2 thoughts to “WordPress-Präsent: Sicherheitsloch beim RevSlider entdeckt”

  1. Ganz ehrlich wenn das so weiter geht dann denke ich wird wohl früher oder später jeder mal ein Opfer werden eines Hacks.

    Ich denke die wp-login mit Hilfe von einem .htaccess Passwort zu schützen reicht nicht! Mike im Castle hat auch schon mehrfach geäußert das er mit dem Passwortschutz und Limit Login Plugin trotzdem Angriffe hat und schon deswegen reicht das in meinen Augen nicht!

    Ich finde auch das Jemand externes über die eigene Webseite scannen sollte und das schneller als Google einen raus schmeist und die eigene Webseite zur Virenschleuder oder Zombie wird!

    In meinen Augen ist eine Firewall schon sinnvoll aber muss ich dafür zahlen? Wer eine Leistung erbringt der sollte auch bezahlt werden. Damit reicht das als Aussage auf eine deiner Fragen!

    Ich hatte ja etliche kostenlose Plugins getestet aber richtig warm wurde ich mit keinem außer mit Wordfence! Es deckt kostenlos schon viel ab und der Premium bedarf es nicht unbedingt! Jedoch denke ich mir der Service kostet Geld und irgendwann muss das jemand mal bezahlen. Die Funktion das ich nur noch bestimmte Länder auf die Webseite lasse ist vermutlich eine so schlechte Idee nicht! Ganz ehrlich, ich ringe mit mir GEO IP auf meiner Webseite einzuführen so das nur noch bestimme Länder meinen Blog nutzen können. Damit entgehe ich schon mal etlichen Hackangriffen aus Russland etc. ! Was mir auch auffällt aus Italien kommen bei mir auch vermehrt Angriffe.

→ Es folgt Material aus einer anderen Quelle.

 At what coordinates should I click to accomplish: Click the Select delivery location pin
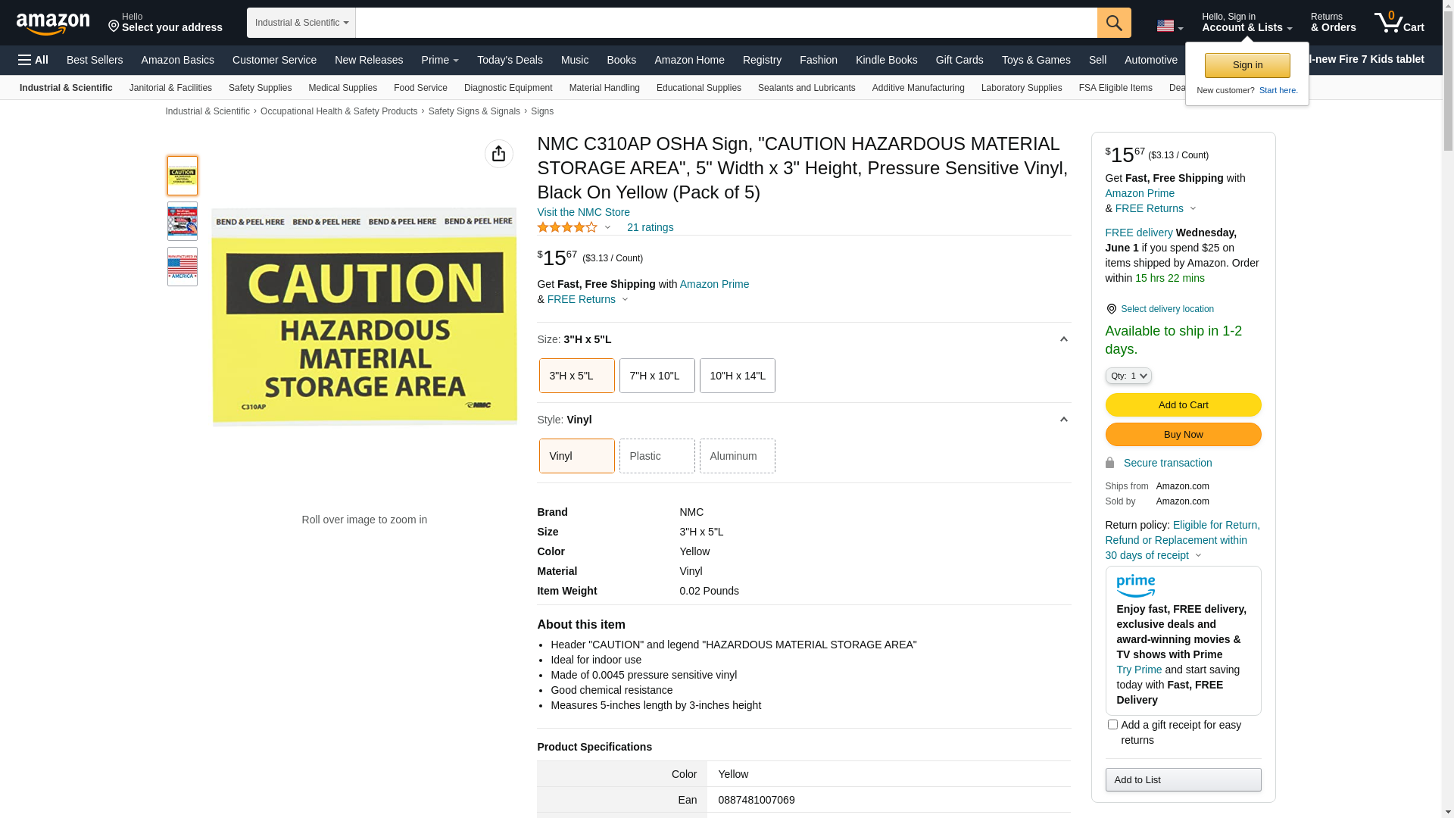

    Meine Frage würdest du GEO IP eine Chance geben? Denkst du ich sollte das mal testen und Menschen aussperren von meinen Blog? Das entspricht zwar nicht der Freiheit Internet aber zum eigenen Schutz des Blog´s würde ich das wohl früher später machen müssen. (Angriffe könnten zwar auch aus dem eigenen Land kommen und Hacker könnten auch einen VPN nutzen aber … .)

    Wie denkst du?

    1. Tja, mit Wordfence ist das so eine Sache. Das wurschtelt irgendwie immer wieder in den Dateien des Servers rum. Bei Shared Hosting ist das eher eine blöde Idee. Denn das soll wohl laut Aussage meines Hosters auch in den Dateien anderer Webseiten auf dem Server rumfummeln. Und deshalb ist es bei meinem Hoster untersagt. Ich muss das erstmal so glauben, obwohl mir da ein wenig der Sinn dahinter fehlt. Aber etwas in der Art wird man wohl einsetzen müssen.

      Man muss zwangsläufig Leute aussperren, durch deren Zugriffe die Webseite und evtl. der Server darunter in den Abend gerissen wird. Ich suche auch nach einem probaten Mittel, Zugriffe aus Russland und China zu unterbinden. Da ist mir aber noch nicht viel sinnvolles eingefallen. Aber wenn du GeoIP testen willst, solltest du das tatsächlich mal machen. Aber sichere dich ab, dass deine Arbeit nicht verloren ist.

      Eine Firewall ist sicherlich ganz vernünftig. Darüber müsste ich mal nachdenken. Mir fiele da irgendwie nur Wordfence ein. Aus genannten Gründen scheidet das aber momentan aus. Ich recherchiere mal, welche Alternativen es gibt.